The output is the lines below from the one with "[Земята се разлюля, наше" through the one with "[Гюров казва решението", both included, printed exactly and with no other line.

● Input:
------------------------------------------------

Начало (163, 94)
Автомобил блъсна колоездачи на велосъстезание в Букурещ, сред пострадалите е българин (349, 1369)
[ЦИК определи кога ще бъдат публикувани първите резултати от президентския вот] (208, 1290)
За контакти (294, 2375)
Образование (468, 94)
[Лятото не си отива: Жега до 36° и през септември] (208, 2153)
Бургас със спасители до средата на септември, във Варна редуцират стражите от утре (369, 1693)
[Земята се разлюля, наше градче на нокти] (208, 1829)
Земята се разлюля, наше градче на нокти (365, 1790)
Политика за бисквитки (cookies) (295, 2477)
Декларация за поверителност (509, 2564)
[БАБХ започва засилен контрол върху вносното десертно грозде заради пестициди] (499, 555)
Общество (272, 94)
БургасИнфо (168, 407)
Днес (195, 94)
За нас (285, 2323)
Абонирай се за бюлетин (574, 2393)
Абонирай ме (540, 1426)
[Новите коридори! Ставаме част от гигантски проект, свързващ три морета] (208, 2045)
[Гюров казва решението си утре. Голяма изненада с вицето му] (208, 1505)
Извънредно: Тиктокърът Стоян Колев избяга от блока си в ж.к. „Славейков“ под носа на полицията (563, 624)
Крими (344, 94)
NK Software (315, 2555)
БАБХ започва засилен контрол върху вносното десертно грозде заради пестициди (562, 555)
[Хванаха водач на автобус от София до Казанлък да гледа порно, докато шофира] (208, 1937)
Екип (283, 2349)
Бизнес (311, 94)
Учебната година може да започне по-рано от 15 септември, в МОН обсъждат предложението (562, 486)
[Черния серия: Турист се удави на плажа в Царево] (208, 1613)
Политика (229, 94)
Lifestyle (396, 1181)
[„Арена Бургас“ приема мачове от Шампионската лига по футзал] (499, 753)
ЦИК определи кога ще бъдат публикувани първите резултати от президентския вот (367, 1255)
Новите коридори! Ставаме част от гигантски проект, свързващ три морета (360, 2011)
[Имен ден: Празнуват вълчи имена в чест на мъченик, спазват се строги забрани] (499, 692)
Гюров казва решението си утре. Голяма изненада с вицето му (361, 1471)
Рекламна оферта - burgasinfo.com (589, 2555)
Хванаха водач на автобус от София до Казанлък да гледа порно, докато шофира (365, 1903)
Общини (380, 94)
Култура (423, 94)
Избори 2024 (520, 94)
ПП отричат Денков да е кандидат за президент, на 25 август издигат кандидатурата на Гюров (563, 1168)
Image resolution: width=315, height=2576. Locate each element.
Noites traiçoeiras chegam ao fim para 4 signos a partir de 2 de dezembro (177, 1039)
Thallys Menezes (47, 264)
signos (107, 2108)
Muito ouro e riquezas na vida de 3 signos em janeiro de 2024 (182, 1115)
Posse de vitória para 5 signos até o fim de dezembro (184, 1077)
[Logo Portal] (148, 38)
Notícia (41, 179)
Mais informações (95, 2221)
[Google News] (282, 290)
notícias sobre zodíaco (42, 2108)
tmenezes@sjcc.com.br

------------------------------------------------

● Output:
[Земята се разлюля, наше градче на нокти] (208, 1829)
Земята се разлюля, наше градче на нокти (365, 1790)
Политика за бисквитки (cookies) (295, 2477)
Декларация за поверителност (509, 2564)
[БАБХ започва засилен контрол върху вносното десертно грозде заради пестициди] (499, 555)
Общество (272, 94)
БургасИнфо (168, 407)
Днес (195, 94)
За нас (285, 2323)
Абонирай се за бюлетин (574, 2393)
Абонирай ме (540, 1426)
[Новите коридори! Ставаме част от гигантски проект, свързващ три морета] (208, 2045)
[Гюров казва решението си утре. Голяма изненада с вицето му] (208, 1505)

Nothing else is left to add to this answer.